WHAT IS BEING ASKED = Put the lines of the material into a Markdown table with the columns Row and Line, starting at the line that contains "Task: Click Select all in context menu" and ending at the last line of the material. Leave out blank lines and the pictures.
··· DATA EXTRACT
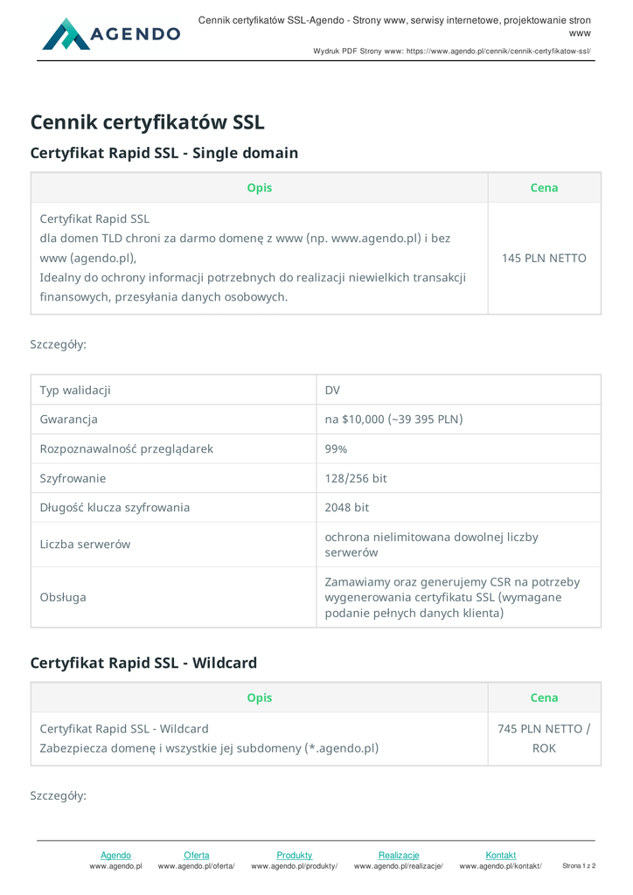
Task: Select the "Certyfikat Rapid SSL - Wildcard" heading
Action: coord(143,663)
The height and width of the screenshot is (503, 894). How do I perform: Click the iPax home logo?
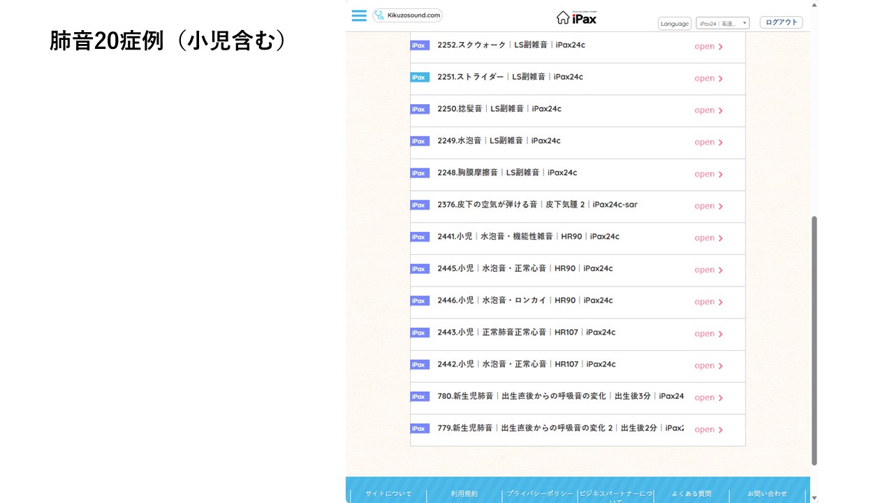[577, 17]
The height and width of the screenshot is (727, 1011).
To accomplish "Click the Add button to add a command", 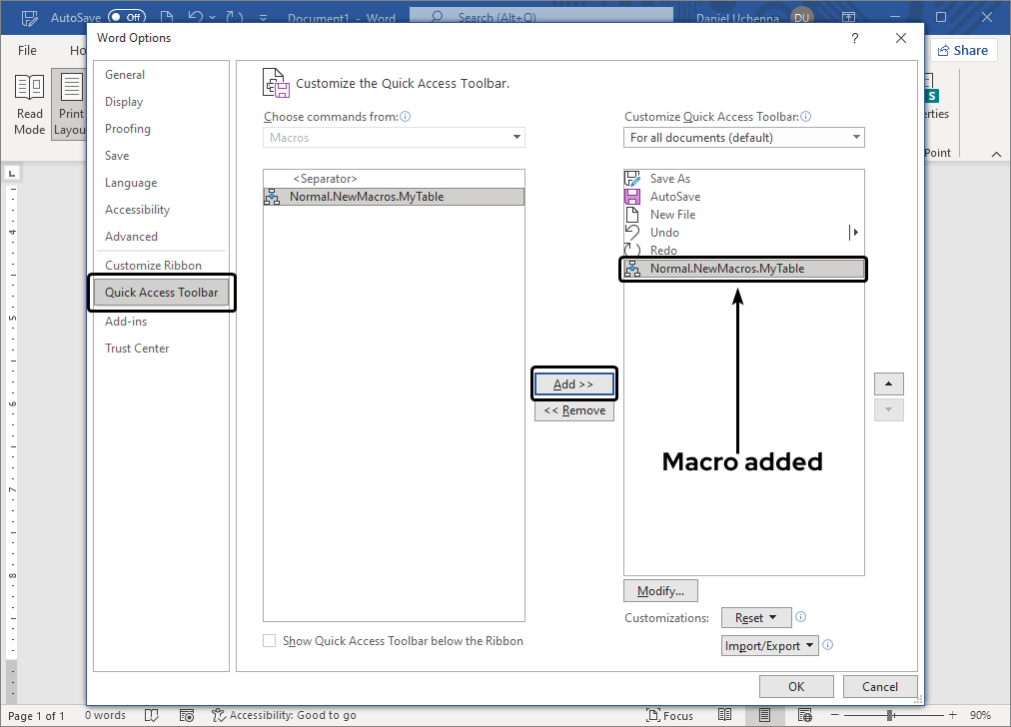I will click(573, 383).
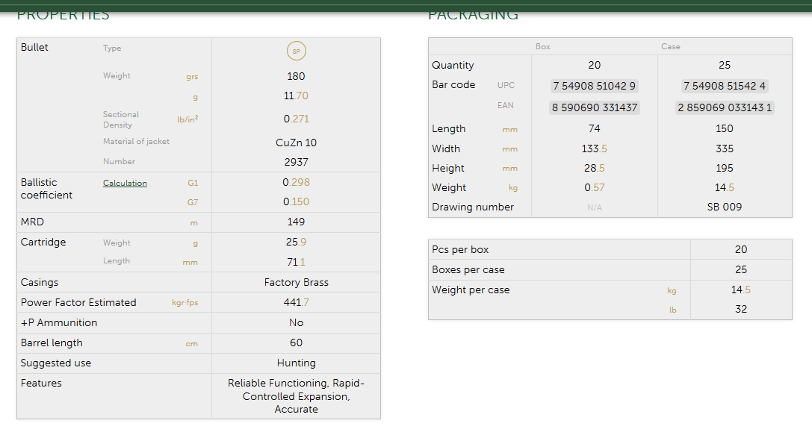Click the PACKAGING section heading

point(473,16)
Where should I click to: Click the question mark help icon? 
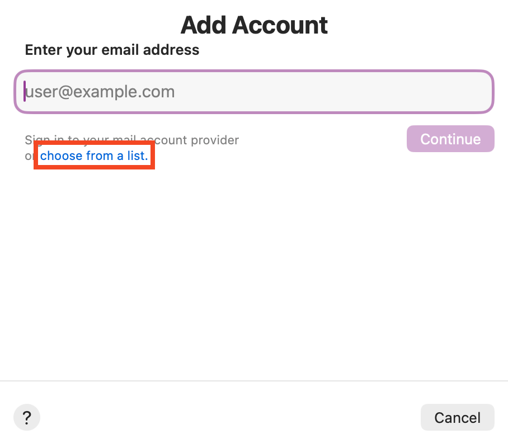27,417
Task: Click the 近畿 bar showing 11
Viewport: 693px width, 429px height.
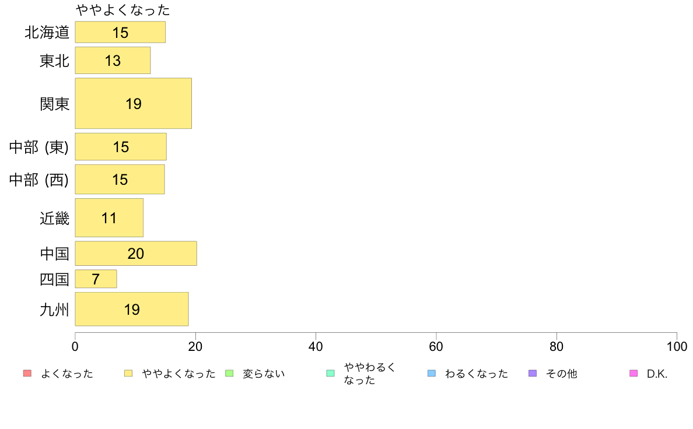Action: [x=109, y=218]
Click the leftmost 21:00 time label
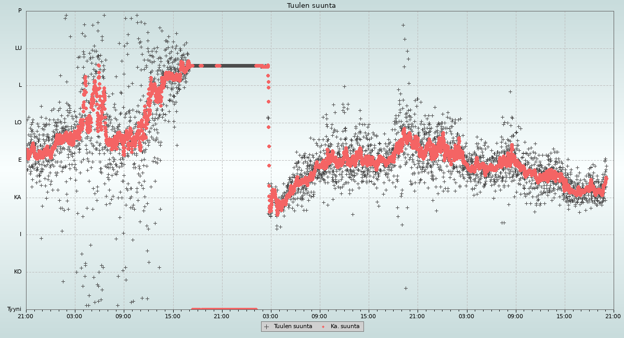This screenshot has width=624, height=338. click(25, 316)
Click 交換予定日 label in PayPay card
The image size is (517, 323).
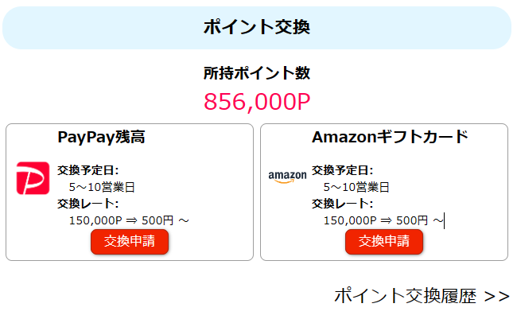tap(87, 170)
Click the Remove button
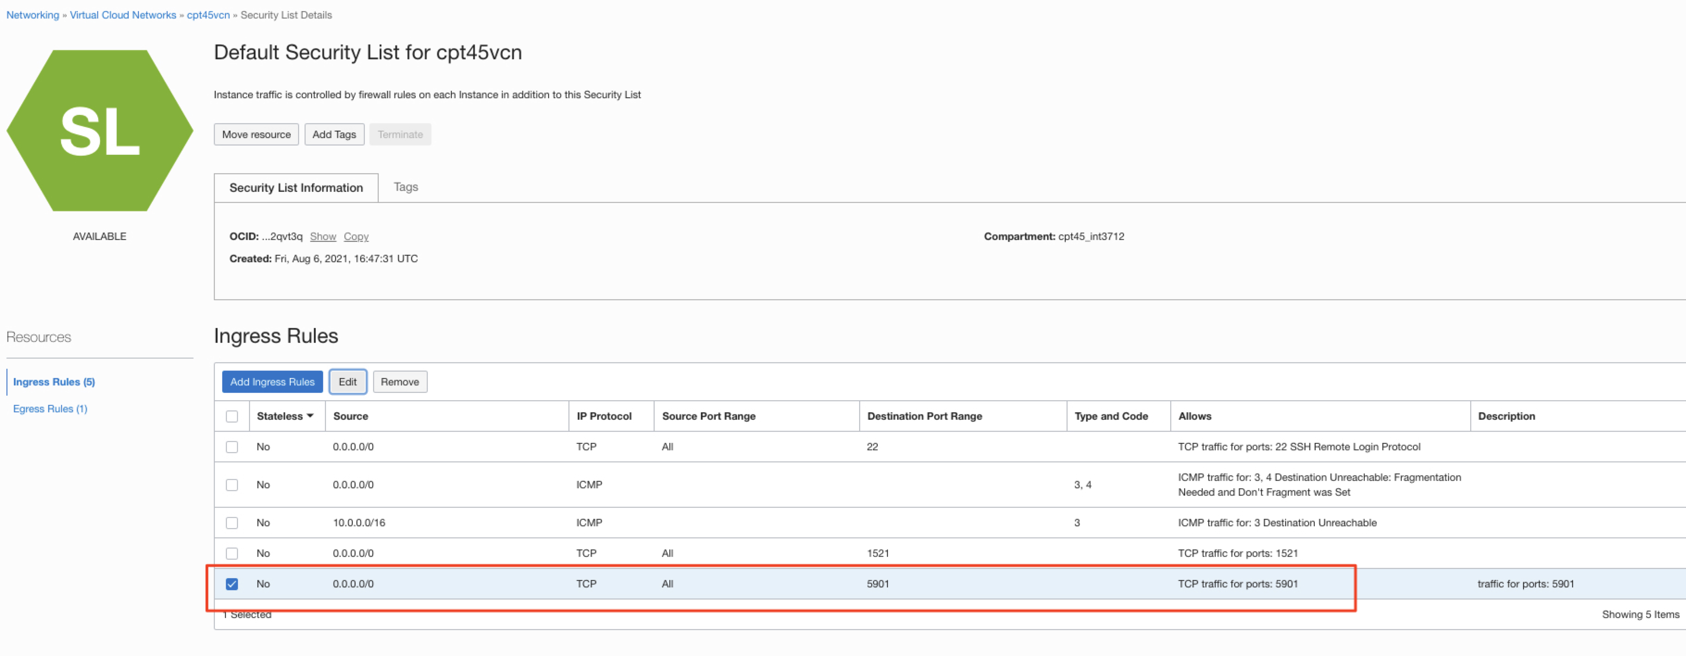 click(x=400, y=382)
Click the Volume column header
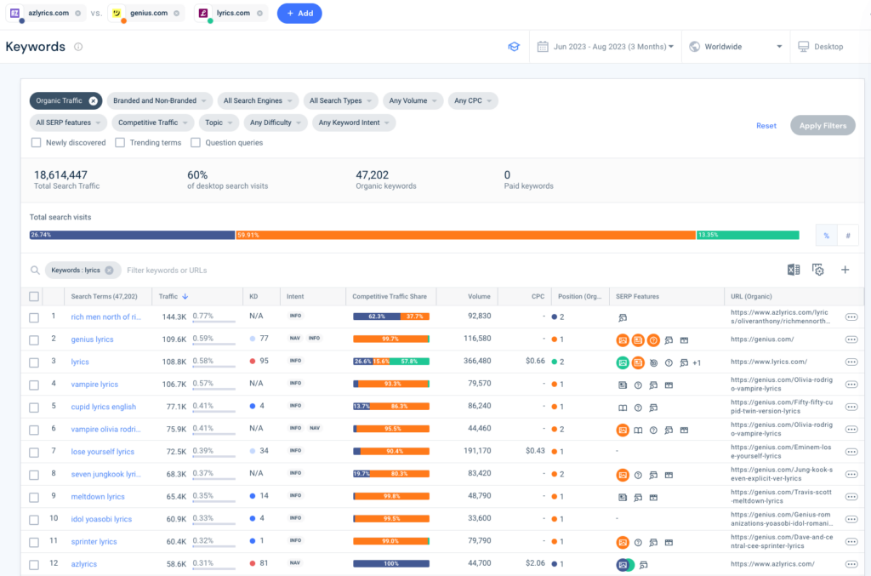Viewport: 871px width, 576px height. (x=479, y=297)
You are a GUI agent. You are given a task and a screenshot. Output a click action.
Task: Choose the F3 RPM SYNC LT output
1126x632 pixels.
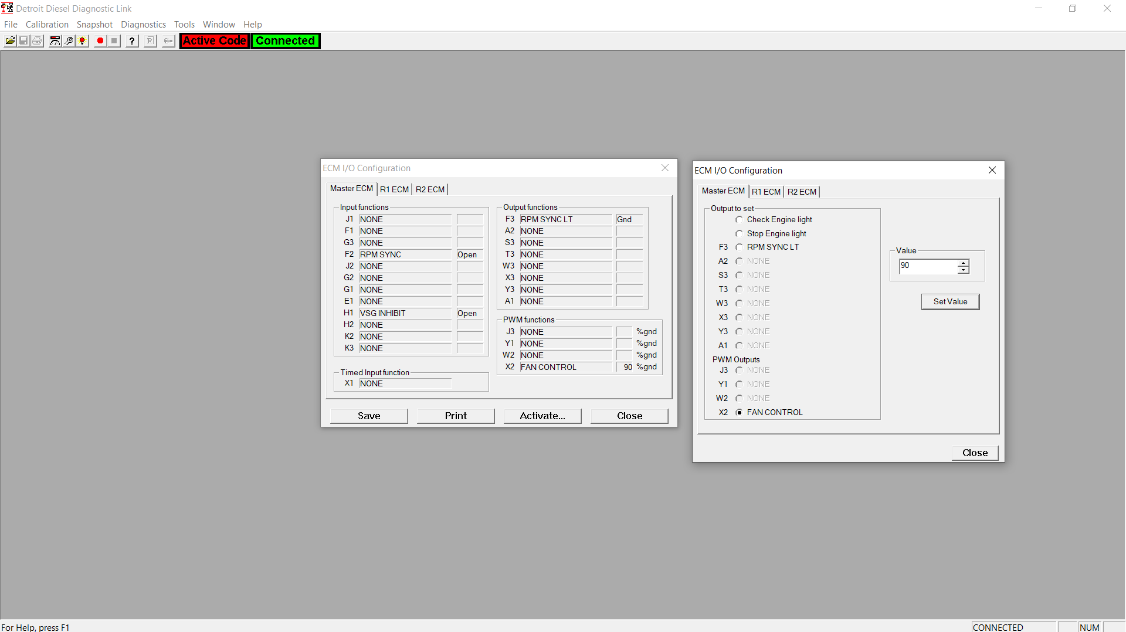pos(740,247)

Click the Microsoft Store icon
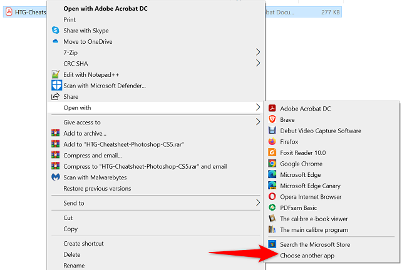click(272, 244)
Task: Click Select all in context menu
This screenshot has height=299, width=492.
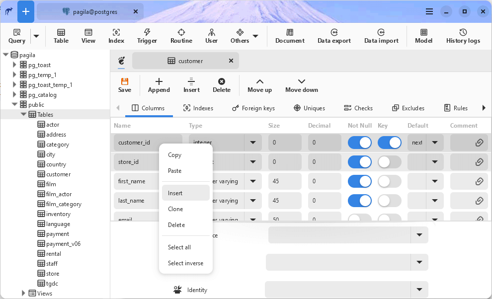Action: pos(179,247)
······
THE RESPONSE =
| Row | Line |
|---|---|
| 1 | Task: Click Select all in context menu |
| 2 | This screenshot has height=299, width=492. |
| 3 | Action: pos(179,247) |